What needs to be done — Please copy out every line of the material below word for word, leaving out the pictures.

Word and element location records
· · · · ·
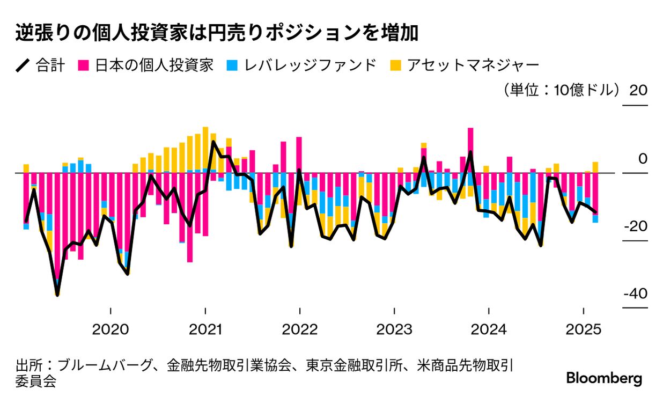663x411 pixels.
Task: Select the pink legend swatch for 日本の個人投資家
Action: coord(84,66)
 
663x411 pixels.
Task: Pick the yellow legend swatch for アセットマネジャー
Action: coord(394,66)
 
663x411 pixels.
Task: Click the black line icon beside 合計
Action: coord(23,66)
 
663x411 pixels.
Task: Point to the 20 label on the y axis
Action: coord(638,90)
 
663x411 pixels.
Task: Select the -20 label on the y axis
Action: coord(636,226)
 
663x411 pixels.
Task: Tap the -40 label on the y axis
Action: coord(636,294)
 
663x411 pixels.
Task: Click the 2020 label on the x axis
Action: coord(110,329)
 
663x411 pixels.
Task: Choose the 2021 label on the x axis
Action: coord(205,329)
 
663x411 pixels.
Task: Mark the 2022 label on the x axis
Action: coord(300,329)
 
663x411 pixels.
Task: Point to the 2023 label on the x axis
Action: coord(394,329)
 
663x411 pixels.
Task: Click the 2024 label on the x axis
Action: coord(489,329)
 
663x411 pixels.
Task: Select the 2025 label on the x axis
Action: coord(584,329)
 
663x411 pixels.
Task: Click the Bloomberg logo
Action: coord(604,378)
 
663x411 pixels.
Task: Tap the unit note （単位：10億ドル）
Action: coord(558,90)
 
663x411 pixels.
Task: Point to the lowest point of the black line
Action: coord(57,294)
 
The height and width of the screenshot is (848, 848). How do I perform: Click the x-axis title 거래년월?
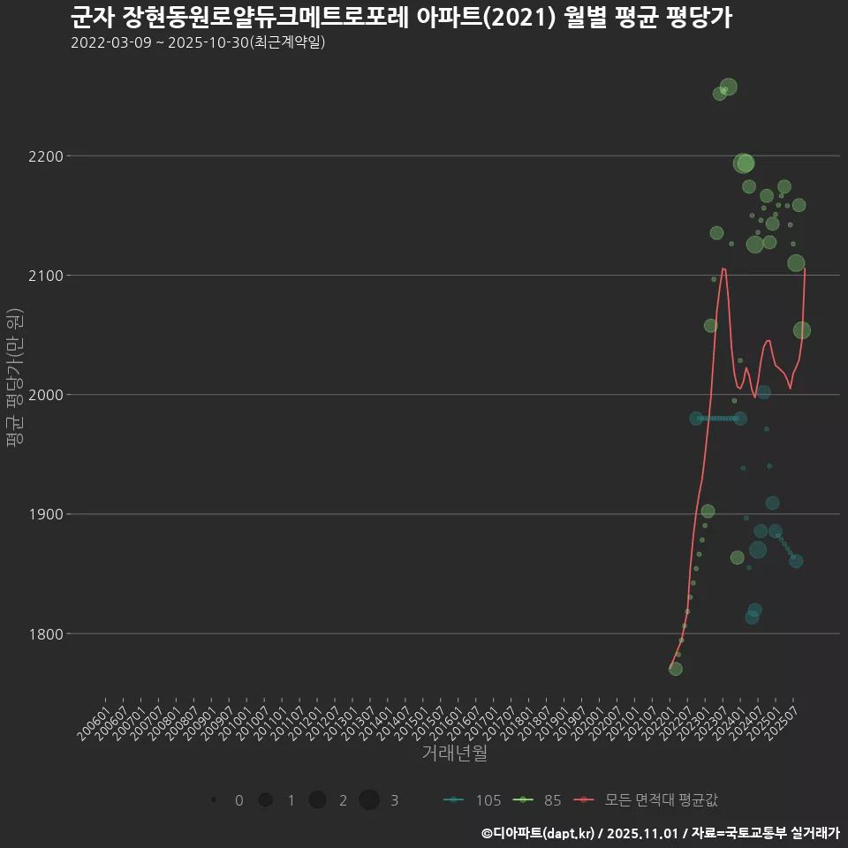tap(454, 753)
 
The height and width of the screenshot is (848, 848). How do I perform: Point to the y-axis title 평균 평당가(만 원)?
tap(14, 394)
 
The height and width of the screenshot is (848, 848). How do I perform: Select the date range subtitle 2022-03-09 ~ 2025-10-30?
tap(198, 42)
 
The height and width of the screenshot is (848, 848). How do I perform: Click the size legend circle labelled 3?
tap(369, 800)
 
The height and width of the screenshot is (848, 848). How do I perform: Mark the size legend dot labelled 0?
tap(214, 800)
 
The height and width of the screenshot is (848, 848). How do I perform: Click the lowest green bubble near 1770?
tap(676, 669)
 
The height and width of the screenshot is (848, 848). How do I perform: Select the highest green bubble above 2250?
tap(728, 87)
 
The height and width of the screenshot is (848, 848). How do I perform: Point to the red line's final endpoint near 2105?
tap(805, 269)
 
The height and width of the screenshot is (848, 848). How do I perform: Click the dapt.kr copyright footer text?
tap(660, 833)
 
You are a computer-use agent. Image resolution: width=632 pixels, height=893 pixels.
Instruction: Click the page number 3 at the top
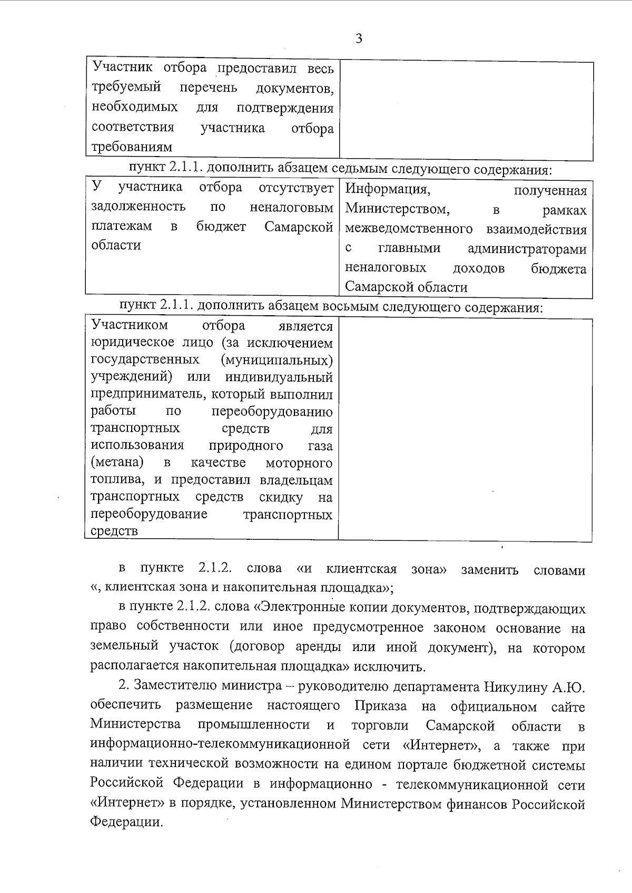click(359, 39)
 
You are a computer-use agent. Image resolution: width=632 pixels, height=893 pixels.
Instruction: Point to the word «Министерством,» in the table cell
click(398, 209)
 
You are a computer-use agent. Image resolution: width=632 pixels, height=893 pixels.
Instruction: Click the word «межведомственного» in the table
click(409, 229)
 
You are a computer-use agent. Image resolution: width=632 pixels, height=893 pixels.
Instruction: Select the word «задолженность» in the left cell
click(138, 206)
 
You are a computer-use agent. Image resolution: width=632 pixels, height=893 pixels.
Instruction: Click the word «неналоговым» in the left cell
click(291, 206)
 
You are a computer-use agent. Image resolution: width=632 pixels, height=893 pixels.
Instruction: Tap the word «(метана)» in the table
click(117, 463)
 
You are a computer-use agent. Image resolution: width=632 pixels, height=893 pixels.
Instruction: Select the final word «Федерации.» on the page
click(126, 822)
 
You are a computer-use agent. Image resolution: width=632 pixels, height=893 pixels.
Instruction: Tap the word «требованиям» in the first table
click(132, 147)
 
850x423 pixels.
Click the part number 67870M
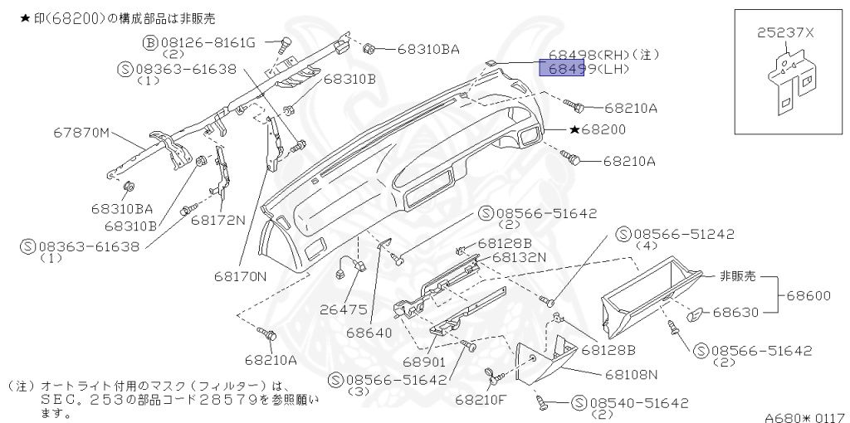[x=82, y=132]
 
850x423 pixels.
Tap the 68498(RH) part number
[x=584, y=54]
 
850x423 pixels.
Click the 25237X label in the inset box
[x=785, y=33]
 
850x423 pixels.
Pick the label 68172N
[x=217, y=221]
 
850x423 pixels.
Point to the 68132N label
[x=519, y=257]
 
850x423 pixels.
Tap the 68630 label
[x=740, y=313]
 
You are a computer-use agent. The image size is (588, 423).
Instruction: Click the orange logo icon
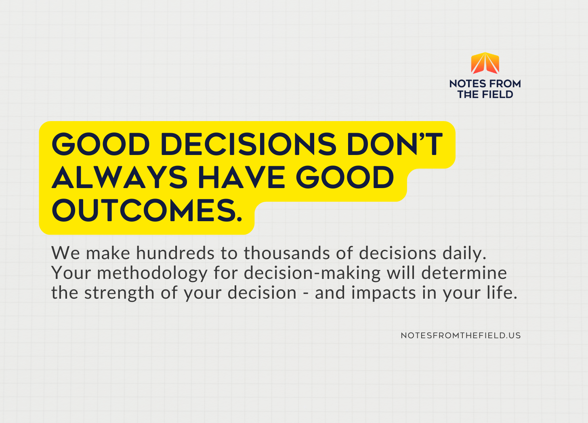click(485, 63)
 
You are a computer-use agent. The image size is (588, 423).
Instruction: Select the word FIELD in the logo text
click(498, 94)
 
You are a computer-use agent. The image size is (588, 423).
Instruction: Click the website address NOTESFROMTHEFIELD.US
click(461, 335)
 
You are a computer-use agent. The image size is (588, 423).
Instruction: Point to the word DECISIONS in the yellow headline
click(248, 144)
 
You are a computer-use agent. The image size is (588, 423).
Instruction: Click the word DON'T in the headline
click(395, 144)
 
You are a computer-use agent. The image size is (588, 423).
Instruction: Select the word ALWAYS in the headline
click(120, 177)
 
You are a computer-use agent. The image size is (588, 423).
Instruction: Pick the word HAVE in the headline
click(242, 177)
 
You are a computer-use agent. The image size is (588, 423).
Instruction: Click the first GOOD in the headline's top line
click(101, 144)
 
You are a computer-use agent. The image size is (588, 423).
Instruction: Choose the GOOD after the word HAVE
click(345, 177)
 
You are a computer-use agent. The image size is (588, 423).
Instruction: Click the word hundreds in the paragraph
click(175, 253)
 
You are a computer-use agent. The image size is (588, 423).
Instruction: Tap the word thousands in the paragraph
click(287, 253)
· · · · ·
Correct response —
663x411 pixels.
Task: Select the pink legend swatch for 日本の個人投資家
Action: coord(84,66)
 
663x411 pixels.
Task: Pick the yellow legend swatch for アセットマネジャー
Action: coord(394,66)
 
663x411 pixels.
Task: Click the black line icon beside 合計
Action: coord(23,66)
 
663x411 pixels.
Task: Point to the 20 label on the y axis
Action: coord(638,90)
 
663x411 pixels.
Task: Select the -20 label on the y axis
Action: coord(636,226)
 
663x411 pixels.
Task: Tap the -40 label on the y axis
Action: coord(636,294)
 
663x411 pixels.
Task: Click the 2020 label on the x axis
Action: coord(110,329)
 
663x411 pixels.
Task: Choose the 2021 label on the x axis
Action: coord(205,329)
 
663x411 pixels.
Task: Mark the 2022 label on the x axis
Action: coord(300,329)
 
663x411 pixels.
Task: Point to the 2023 label on the x axis
Action: coord(394,329)
 
663x411 pixels.
Task: Click the 2024 label on the x axis
Action: coord(489,329)
 
663x411 pixels.
Task: Select the 2025 label on the x axis
Action: coord(584,329)
 
663x411 pixels.
Task: Click the Bloomberg logo
Action: coord(604,378)
 
663x411 pixels.
Task: Tap the unit note （単位：10億ドル）
Action: coord(558,90)
 
663x411 pixels.
Task: Point to the lowest point of the black line
Action: coord(57,294)
 
The height and width of the screenshot is (848, 848). How do I perform: Click the x-axis title 거래년월?
tap(454, 753)
 
The height and width of the screenshot is (848, 848). How do I perform: Point to the y-axis title 평균 평당가(만 원)?
tap(14, 394)
 
The height and width of the screenshot is (848, 848). How do I perform: Select the date range subtitle 2022-03-09 ~ 2025-10-30?
tap(198, 42)
 
The height and width of the screenshot is (848, 848). How do I perform: Click the size legend circle labelled 3?
tap(369, 800)
 
The height and width of the screenshot is (848, 848). How do I perform: Mark the size legend dot labelled 0?
tap(214, 800)
 
The height and width of the screenshot is (848, 848). How do I perform: Click the lowest green bubble near 1770?
tap(676, 669)
 
The height and width of the screenshot is (848, 848). How do I perform: Select the highest green bubble above 2250?
tap(728, 87)
 
The height and width of the screenshot is (848, 848). How do I perform: Point to the red line's final endpoint near 2105?
tap(805, 269)
 
The height and width of the screenshot is (848, 848). How do I perform: Click the dapt.kr copyright footer text?
tap(660, 833)
 
You are a computer-use agent. Image resolution: width=632 pixels, height=893 pixels.
Instruction: Click the page number 3 at the top
click(359, 39)
 
You are a computer-use agent. Image resolution: width=632 pixels, height=893 pixels.
Instruction: Point to the word «Министерством,» in the table cell
click(398, 209)
 
You are a computer-use agent. Image resolution: width=632 pixels, height=893 pixels.
Instruction: Click the word «межведомственного» in the table
click(409, 229)
 
You are a computer-use agent. Image resolution: width=632 pixels, height=893 pixels.
Instruction: Select the word «задолженность» in the left cell
click(138, 206)
 
You are a computer-use agent. Image resolution: width=632 pixels, height=893 pixels.
Instruction: Click the word «неналоговым» in the left cell
click(291, 206)
 
You are a computer-use agent. Image resolution: width=632 pixels, height=893 pixels.
Instruction: Tap the word «(метана)» in the table
click(117, 463)
 
You are a computer-use agent. Image resolution: width=632 pixels, height=893 pixels.
Instruction: Select the final word «Федерации.» on the page
click(126, 822)
 
You are a computer-use agent. Image resolution: width=632 pixels, height=893 pixels.
Instruction: Tap the word «требованиям» in the first table
click(132, 147)
 
850x423 pixels.
Click the part number 67870M
[x=82, y=132]
 
850x423 pixels.
Tap the 68498(RH) part number
[x=584, y=54]
 
850x423 pixels.
Click the 25237X label in the inset box
[x=785, y=33]
 
850x423 pixels.
Pick the label 68172N
[x=217, y=221]
 
850x423 pixels.
Point to the 68132N label
[x=519, y=257]
 
850x423 pixels.
Tap the 68630 label
[x=740, y=313]
 
You are a computer-use agent. The image size is (588, 423).
Instruction: Click the orange logo icon
click(485, 63)
 
You are a computer-use agent. The image size is (588, 423).
Instruction: Select the word FIELD in the logo text
click(498, 94)
 
You are a computer-use agent. The image size is (588, 423).
Instruction: Click the website address NOTESFROMTHEFIELD.US
click(461, 335)
 
You are a computer-use agent. The image size is (588, 423).
Instruction: Point to the word DECISIONS in the yellow headline
click(248, 144)
 
You are a computer-use agent. The image size is (588, 423).
Instruction: Click the word DON'T in the headline
click(395, 144)
 
You are a computer-use agent. The image size is (588, 423).
Instruction: Select the word ALWAYS in the headline
click(120, 177)
 
You are a computer-use agent. The image size is (588, 423).
Instruction: Pick the word HAVE in the headline
click(242, 177)
 
You are a computer-use agent. The image size is (588, 423).
Instruction: Click the first GOOD in the headline's top line
click(101, 144)
 
You are a computer-use agent. The image size is (588, 423).
Instruction: Choose the GOOD after the word HAVE
click(345, 177)
 
You are a computer-use agent. The image size is (588, 423).
Instruction: Click the word hundreds in the paragraph
click(175, 253)
 
You are a computer-use agent. The image size is (588, 423).
Instruction: Tap the word thousands in the paragraph
click(287, 253)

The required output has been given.